If you're reading this, now it's even simpler, as you can get my 21 line library (excluding code) that will do it for you - http_encoding_helper .

All that the library does is add a single method - plain_body which will work out if the content is compressed, and decompress it (using gzip or deflate, as the case might be). All that you have to do is request it using the Accept-Encoding header.

Check out the project page for a code sample, and more information.

Updated: 10Nov2007 I've been swapping a few emails with Hugh Sasse, who is responsible for the effort to get the Net::HTTP library to use compression by default (It's his email I linked to above). Since that post, he's also made a revision

One comment that Hugh made to me was that his patch and mine are fundamentally different in philosophy - his patch seeks to make compression the default, whereas mine is more of a "as you need" kind of patch.
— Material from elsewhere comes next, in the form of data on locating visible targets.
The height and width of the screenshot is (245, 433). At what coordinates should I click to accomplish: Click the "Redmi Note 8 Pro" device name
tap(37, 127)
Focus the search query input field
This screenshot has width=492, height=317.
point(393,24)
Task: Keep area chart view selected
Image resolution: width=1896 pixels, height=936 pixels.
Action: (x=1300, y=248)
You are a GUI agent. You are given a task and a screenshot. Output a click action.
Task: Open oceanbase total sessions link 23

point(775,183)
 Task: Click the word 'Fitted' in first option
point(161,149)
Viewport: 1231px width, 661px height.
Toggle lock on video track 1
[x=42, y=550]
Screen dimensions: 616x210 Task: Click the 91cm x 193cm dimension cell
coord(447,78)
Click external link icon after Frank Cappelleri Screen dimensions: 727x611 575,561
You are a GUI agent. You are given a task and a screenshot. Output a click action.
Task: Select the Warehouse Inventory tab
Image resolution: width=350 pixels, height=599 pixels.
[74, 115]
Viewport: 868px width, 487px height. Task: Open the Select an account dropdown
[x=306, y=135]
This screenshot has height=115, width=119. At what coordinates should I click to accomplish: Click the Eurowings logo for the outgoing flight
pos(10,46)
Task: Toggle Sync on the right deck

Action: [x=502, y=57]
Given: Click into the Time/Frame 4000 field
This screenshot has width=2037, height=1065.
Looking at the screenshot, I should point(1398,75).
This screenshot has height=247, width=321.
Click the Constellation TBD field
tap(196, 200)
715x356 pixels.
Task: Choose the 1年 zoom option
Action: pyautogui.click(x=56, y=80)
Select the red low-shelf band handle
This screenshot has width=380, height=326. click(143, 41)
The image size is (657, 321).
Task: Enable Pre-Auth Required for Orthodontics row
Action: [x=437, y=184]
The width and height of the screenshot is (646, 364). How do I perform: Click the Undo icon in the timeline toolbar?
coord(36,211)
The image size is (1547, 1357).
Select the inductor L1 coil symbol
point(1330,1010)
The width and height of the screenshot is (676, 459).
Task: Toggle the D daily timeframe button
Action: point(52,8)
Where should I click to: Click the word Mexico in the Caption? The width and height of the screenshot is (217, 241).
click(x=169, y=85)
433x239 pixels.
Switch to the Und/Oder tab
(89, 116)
The reason that my patch is a separate library, rather than a patch to the Net::HTTP library itself is purely for simplicity, and management. As I deploy code to a variety of servers, mangling the net/http code itself is not convenient. Similarly, my patch doesn't enable compression by default purely to keep it simple without having to mangle too much of the Net::HTTP code.

I'm eager to see Hugh's code to make it into the Ruby-1.9 Net::HTTP library so as that everyone's code can begin to use compression by default - being worked into the library itself makes it much more powerful, and much easier to keep working between changes in core.

Until that happens, my code will be available for use.

On a side note, it's interesting to see that lighttpd supports bzip2 compression - I don't know what UserAgents can handle that, but interesting none the less.